Marché mondial des biocarburants : pourquoi la position de la France s’érode ?
La France est un acteur clé en Europe dans la production d’éthanol. Les différents indicateurs proposés par FranceAgriMer, montrent qu’entre 2009 et 2022, elle a conservé sa place de leader devant l’Allemagne. Mais face aux Etats-Unis et au Brésil, elle peine à suivre le rythme de croissance imposé par ces deux mastodontes. « Après une forte progression de 250 % entre 2005 et 2009, la production française a stagné, oscillant entre 10 et 12 millions d’hectolitres par an avec une augmentation modeste de 16 % depuis 2009 ». Si bien qu’au niveau de la production mondiale, la France a reculé de deux places entre 2010 et 2022, se situant désormais en sixième position, derrière la Chine et la Thaïlande. Cependant, sa capacité de transformation d’éthanol a augmenté en seulement un an (2021-2022), dépassant celle de la Thaïlande, ce qui pourrait, dans les années à venir, lui permettre de grappiller quelques places et de se repositionner parmi les principaux producteurs mondiaux.
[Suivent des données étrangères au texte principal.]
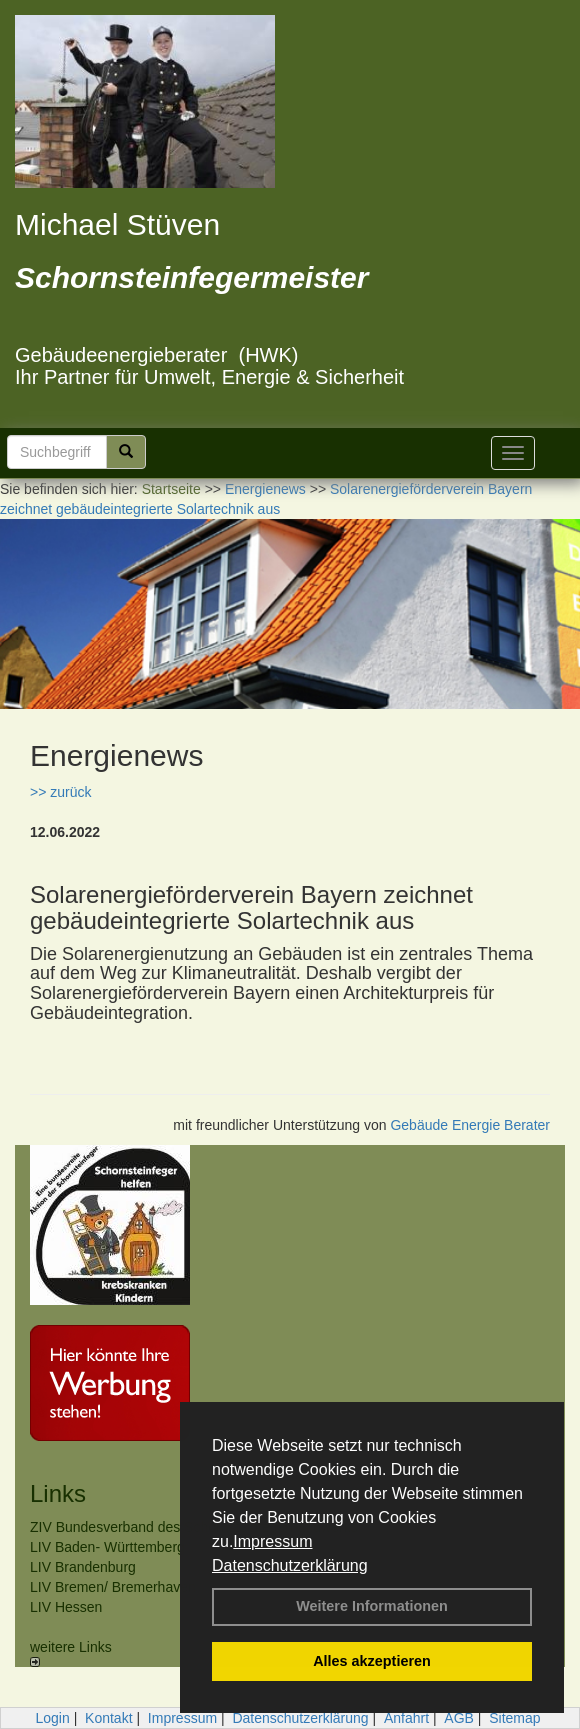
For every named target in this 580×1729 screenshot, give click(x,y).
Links (58, 1493)
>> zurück (60, 792)
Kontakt (108, 1718)
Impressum (272, 1541)
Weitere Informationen (372, 1606)
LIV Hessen (66, 1607)
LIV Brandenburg (83, 1567)
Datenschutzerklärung (290, 1565)
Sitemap (514, 1718)
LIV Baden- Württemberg (107, 1547)
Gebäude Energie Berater (470, 1125)
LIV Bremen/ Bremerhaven (113, 1587)
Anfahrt (406, 1718)
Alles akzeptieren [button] (372, 1661)
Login (52, 1718)
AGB (459, 1718)
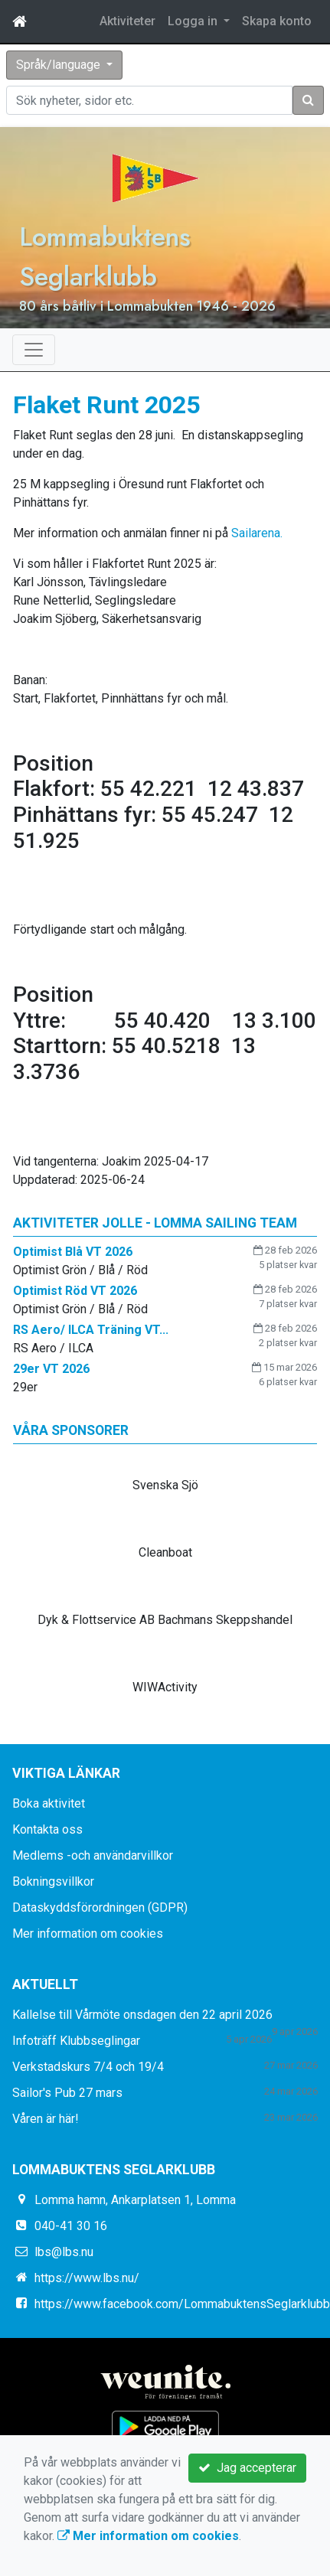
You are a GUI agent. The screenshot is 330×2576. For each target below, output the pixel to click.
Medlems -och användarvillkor (92, 1855)
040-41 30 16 (70, 2226)
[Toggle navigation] (33, 349)
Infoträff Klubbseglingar (76, 2040)
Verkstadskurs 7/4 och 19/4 (88, 2066)
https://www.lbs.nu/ (86, 2278)
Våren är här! (45, 2118)
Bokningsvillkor (53, 1881)
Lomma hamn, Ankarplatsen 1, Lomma (135, 2200)
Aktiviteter (127, 21)
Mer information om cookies (87, 1933)
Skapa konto (277, 21)
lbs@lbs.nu (63, 2252)
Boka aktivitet (48, 1803)
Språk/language (59, 64)
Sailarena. (257, 533)
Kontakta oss (47, 1829)
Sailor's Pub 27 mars (67, 2092)
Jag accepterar (247, 2467)
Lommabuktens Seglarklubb (105, 256)
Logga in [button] (194, 21)
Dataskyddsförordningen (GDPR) (100, 1907)
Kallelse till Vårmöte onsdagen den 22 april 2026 (142, 2014)
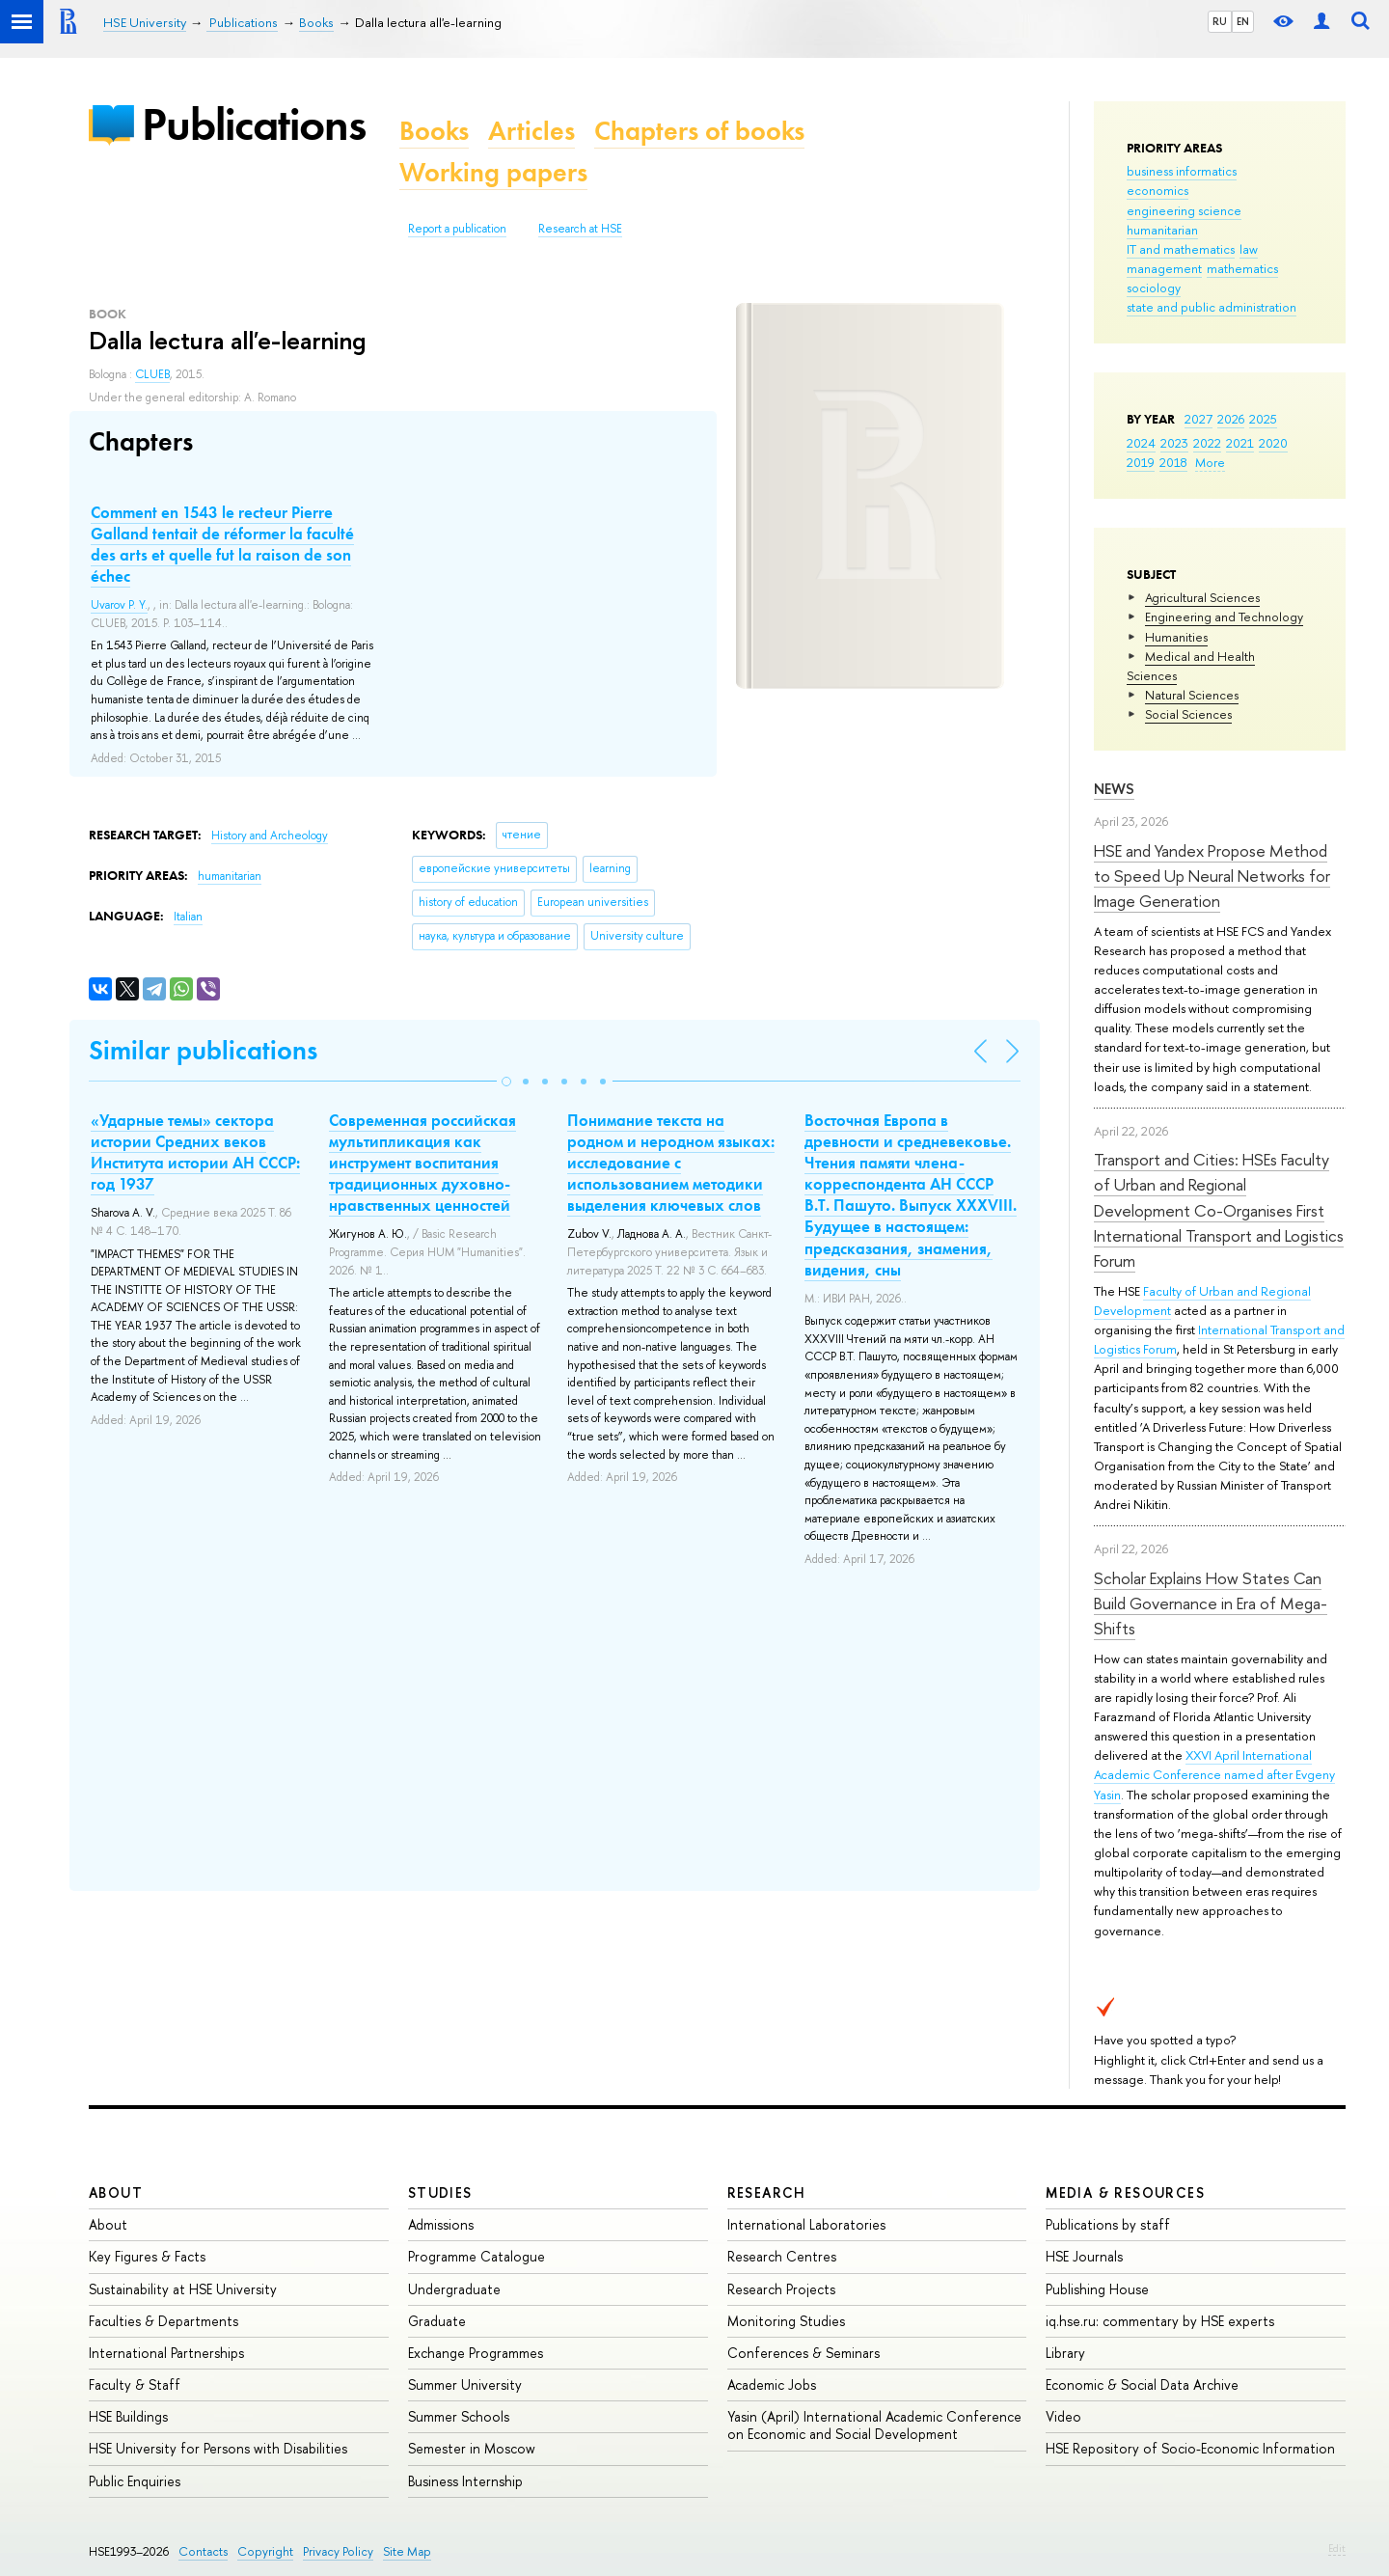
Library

Le constat est similaire s’agissant de la production de biogazole. Si la France se classe au second rang européen avec un volume de 2,1 millions de tonnes en 2022, sa position sur le marché mondial a fléchi en dix ans. Alors qu’elle se situait au second rang mondial des producteurs en 2009, elle a été rétrogradée au cinquième. « Ce recul est lié à la montée en puissance de l’Indonésie, talonnée de près par l’Argentine, tous deux soutenus par des politiques incitatives et des coûts de productions inférieurs ».
Si plusieurs politiques nationales et européennes vont dans le bon sens, le plafonnement des incorporations de biocarburants de première génération compte parmi les facteurs explicatifs de ce déclin, analyse la note de FranceAgriMer. La France est confrontée à des restrictions imposées par la directive RED II de l’Union européenne sur l’utilisation des biocarburants de première génération, issus de cultures alimentaires, comme la betterave sucrière pour l’éthanol et le colza pour le biogazole. « Cette directive plafonne à 7 % la part de l’énergie provenant de ces biocarburants dans l’ensemble des transports de chaque Etats membre. Cette limitation vise à atténuer la concurrence entre cultures alimentaires et biocarburants, en réponse aux préoccupations concernant l’utilisation des terres agricoles ».
La situation de la France s’expliquerait aussi par le coût des matières premières : « le mix de matières premières utilisées pour la production d’éthanol en France demeure plus coûteux que la canne à sucre utilisée au Brésil et en Thaïlande », puis par sa dépendance aux importations. A titre d’exemple, pour sa production de biogazole, la France a importé, en 2023, 44 % de ses matières premières. « Cette dépendance aux approvisionnements internationaux engendre des coûts supplémentaires liés au transport, aux droits de douanes, et aux fluctuations des prix sur les marchés mondiaux », complète la note.
Il faut également ajouter les aléas climatiques et des normes phytosanitaires plus strictes qui ont une incidence sur le rendement des cultures. « Les rendements de colza ont fluctué ces dernières années, notamment en raison de l’interdiction de certains produits phytosanitaires et de l’application de normes européennes plus strictes ».
La mutation du marché international des biocarburants est en marche et tout porte à croire que les politiques visant à restreindre l’utilisation des moteurs thermiques en Europe au profit de l’électrique auront aussi une incidence, conclus les auteurs.